■ **TASK REQUIREMENTS**:
**A.** In the passage about Jaime and the Kingslayer title, which king did Jaime kill?
**B.** Continue the passage about Jaime and the Kingslayer title, picking up after its final line.

■ **SELECTED TEXT**:

::::::::

Jaime is the whole wound. He is arrogance, beauty, rot, tenderness, violence, shame, performance, and the single
worst PR problem in Westeros. I love that the great moral fact of his life is both true and unreadable from the
outside: he killed a king, and that should have made him a monster, except the king was Aerys and the alternative
was a city burning alive.
The title Kingslayer turns an act of mercy into a joke everyone spits at him. Then the story keeps asking
what remains when the pretty golden certainty is stripped away: sword hand gone, myth gone, no easy alibi left.
Jaime is fascinating because his best self has always been trapped under the worst story anyone could tell about him.
Tytos / Tywin / posterity as wound
Legacy, or the crime scene called Casterly Rock
The family name lives on.

::::::::

■ **GIVEN INFORMATION**:

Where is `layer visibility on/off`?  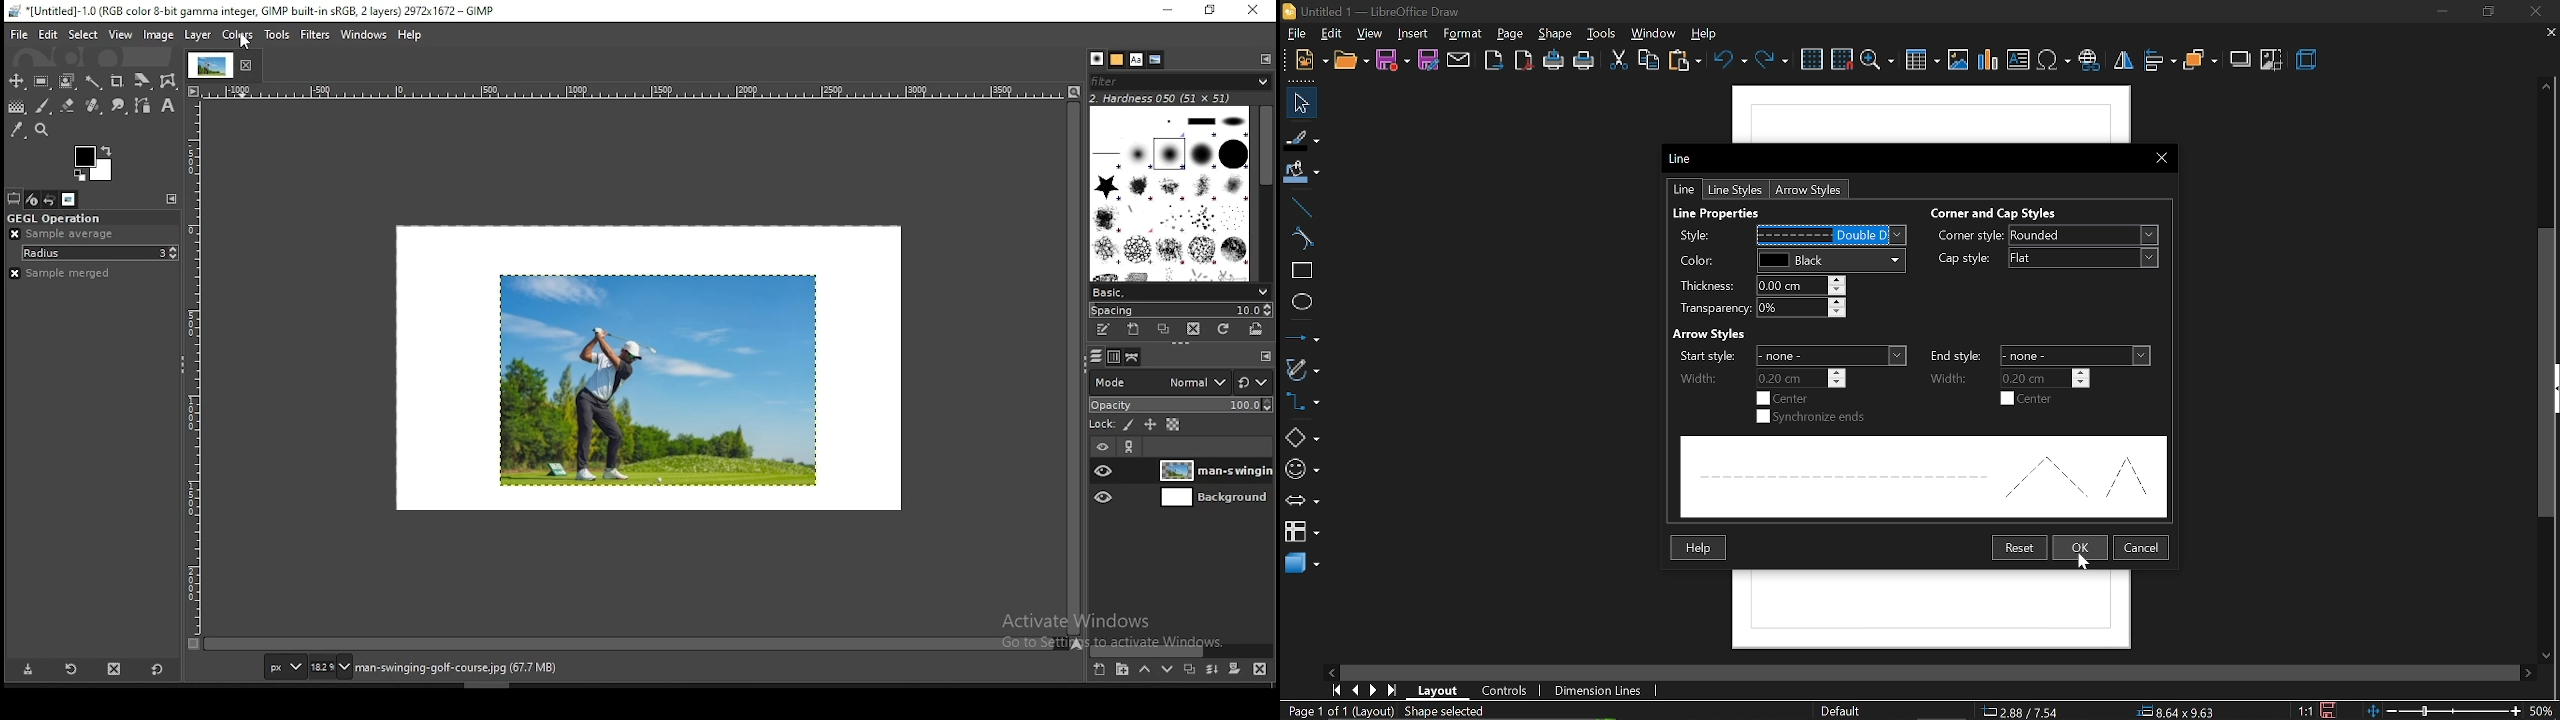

::::::::

■ **RESPONSE LIST**:
**A.** Aerys

**B.**
Tywin, Game of Thrones
Tywin makes the most sense as a man who grew up watching softness become public humiliation. Tytos being generous,
forgiving, eager to please, and mocked for it does something catastrophic to the family imagination. Tywin does not
merely reject his father; he builds an entire moral system where being laughed at is worse than being cruel.
That obsession with posterity is everything. He wants the Lannister name to become architecture: gold, fear, obedience,
a song people understand as a warning without anyone needing to sing the words. And then, because the gods do enjoy
irony as a craft, he gets exactly three children and not one of them can carry the legacy cleanly.
Jaime
Lost and dishonoured. The beautiful heir made useless by a white cloak, then made infamous for saving King's Landing when no one ever cared to ask why.
Cersei
Queen, cruel, furious, and convinced she is cleverer than she is. She inherits Tywin's contempt but not his restraint, which is such an elegant little family disaster.
Tyrion
The actually clever one. The strategist, the reader of rooms, the child most like Tywin, and still the imp, the dwarf, the stain on the Lannister name.
Never forget what you are.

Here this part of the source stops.